## begin Excerpted text
This is your equivalent question: "What does the identity element represent in set-theoretic terms for any set containing it?" However, this can't be answered because first of all, it's not even possible to generalize what the identity element represents, since what it represents depends on the set you're discussing. In one set, the identity could be "purely real" and in another, the identity could be "purely bananas".

 

[agentredlum]

Does "it" in your sentence refer to the same thing? If so, zero is neither positive nor negative.Like Anonymous217 said, it depends on which zero you're talking about. Zero in the reals is different from zero in the complex numbers.
Both real and imaginary AND neither real nor imaginary?

That's being too vague on your definition. As I said, it depends moreover on how you define your set which contains 0. Any approach to zero in the complex plane approaches 0 = a + bi = 0 + 0i, which is 0 in the real and 0 in the complex. Or you could consider C as R^2, so 0 in C is just (0,0) in R^2. In R^2, (0,0) is "purely real". However in C, 0 is "both imaginary and real". So even if you're considering two isomorphic structures, what the element actually means depends on what the structure is.
## end Excerpted text
## begin Data excerpt
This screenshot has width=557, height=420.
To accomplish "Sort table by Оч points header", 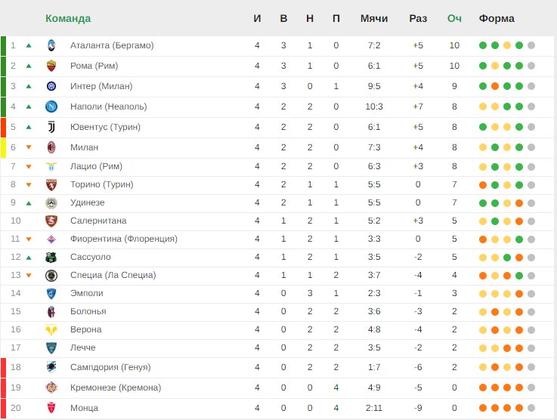I will (454, 18).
## end Data excerpt
- **Exercise instructions**:
(A) According to the forum excerpt, how is (0,0) in R^2 described?
(B) Reproduce the forum excerpt starting with "This is your" and going on through "real nor imaginary?".
The data has no connection to the forum excerpt.

- **Outputs for the tasks**:
(A) It is described as "purely real."

(B)
This is your equivalent question: "What does the identity element represent in set-theoretic terms for any set containing it?" However, this can't be answered because first of all, it's not even possible to generalize what the identity element represents, since what it represents depends on the set you're discussing. In one set, the identity could be "purely real" and in another, the identity could be "purely bananas".

 

[agentredlum]

Does "it" in your sentence refer to the same thing? If so, zero is neither positive nor negative.Like Anonymous217 said, it depends on which zero you're talking about. Zero in the reals is different from zero in the complex numbers.
Both real and imaginary AND neither real nor imaginary?